Stored data:
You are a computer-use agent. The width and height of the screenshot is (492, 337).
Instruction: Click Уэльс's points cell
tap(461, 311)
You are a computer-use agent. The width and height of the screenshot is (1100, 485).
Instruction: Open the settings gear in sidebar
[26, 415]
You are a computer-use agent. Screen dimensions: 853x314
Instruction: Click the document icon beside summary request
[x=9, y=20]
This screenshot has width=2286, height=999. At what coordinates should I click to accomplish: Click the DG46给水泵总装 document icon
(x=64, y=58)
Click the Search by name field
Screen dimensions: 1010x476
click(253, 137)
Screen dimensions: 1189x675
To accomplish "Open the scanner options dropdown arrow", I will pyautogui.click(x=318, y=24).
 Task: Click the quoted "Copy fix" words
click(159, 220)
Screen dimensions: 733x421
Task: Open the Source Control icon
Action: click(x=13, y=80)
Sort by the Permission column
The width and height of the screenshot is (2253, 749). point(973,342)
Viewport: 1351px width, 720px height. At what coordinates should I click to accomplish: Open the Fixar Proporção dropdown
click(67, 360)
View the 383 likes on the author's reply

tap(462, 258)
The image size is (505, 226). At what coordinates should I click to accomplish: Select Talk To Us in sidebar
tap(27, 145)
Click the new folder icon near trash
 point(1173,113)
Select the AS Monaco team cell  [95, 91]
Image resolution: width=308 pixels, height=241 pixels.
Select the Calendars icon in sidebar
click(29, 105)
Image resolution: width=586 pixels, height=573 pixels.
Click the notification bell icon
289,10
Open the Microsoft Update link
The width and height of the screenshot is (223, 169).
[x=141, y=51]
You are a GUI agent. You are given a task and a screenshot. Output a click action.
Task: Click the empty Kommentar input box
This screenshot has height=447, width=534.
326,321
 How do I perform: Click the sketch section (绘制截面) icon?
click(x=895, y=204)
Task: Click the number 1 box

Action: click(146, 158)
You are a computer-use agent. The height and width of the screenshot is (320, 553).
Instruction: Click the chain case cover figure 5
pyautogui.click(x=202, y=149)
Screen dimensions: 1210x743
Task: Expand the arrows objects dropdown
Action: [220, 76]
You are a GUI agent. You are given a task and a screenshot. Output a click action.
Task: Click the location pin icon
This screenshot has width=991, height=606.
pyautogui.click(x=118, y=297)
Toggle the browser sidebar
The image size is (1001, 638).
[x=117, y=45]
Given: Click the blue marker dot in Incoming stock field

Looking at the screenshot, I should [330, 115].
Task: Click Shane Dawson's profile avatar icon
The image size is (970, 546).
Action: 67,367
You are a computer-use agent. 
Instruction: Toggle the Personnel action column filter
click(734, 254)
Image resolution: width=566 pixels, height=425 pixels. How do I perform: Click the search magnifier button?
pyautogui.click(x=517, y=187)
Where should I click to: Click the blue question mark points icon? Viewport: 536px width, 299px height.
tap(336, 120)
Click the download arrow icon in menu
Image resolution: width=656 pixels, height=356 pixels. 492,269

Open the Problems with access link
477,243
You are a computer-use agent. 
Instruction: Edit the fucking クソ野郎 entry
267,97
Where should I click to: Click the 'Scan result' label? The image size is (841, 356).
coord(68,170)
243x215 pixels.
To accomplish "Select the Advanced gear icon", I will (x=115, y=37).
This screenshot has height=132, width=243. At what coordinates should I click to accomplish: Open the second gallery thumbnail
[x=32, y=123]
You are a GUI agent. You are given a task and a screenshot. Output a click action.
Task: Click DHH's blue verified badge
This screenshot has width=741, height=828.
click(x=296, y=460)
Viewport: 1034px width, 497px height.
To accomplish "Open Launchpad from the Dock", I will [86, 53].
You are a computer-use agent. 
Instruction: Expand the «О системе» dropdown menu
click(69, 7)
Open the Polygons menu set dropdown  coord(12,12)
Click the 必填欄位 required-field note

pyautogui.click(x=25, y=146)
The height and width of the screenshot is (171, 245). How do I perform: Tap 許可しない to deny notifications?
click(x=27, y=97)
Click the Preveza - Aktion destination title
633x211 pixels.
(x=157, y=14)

#### ABOUT THIS TASK
All lines that contain the word "will" must be copied from the records above.

#### EXERCISE ANSWER
To accomplish "Open the scanner options dropdown arrow", I will pyautogui.click(x=318, y=24).
To accomplish "Select the Advanced gear icon", I will (x=115, y=37).
To accomplish "Open Launchpad from the Dock", I will [86, 53].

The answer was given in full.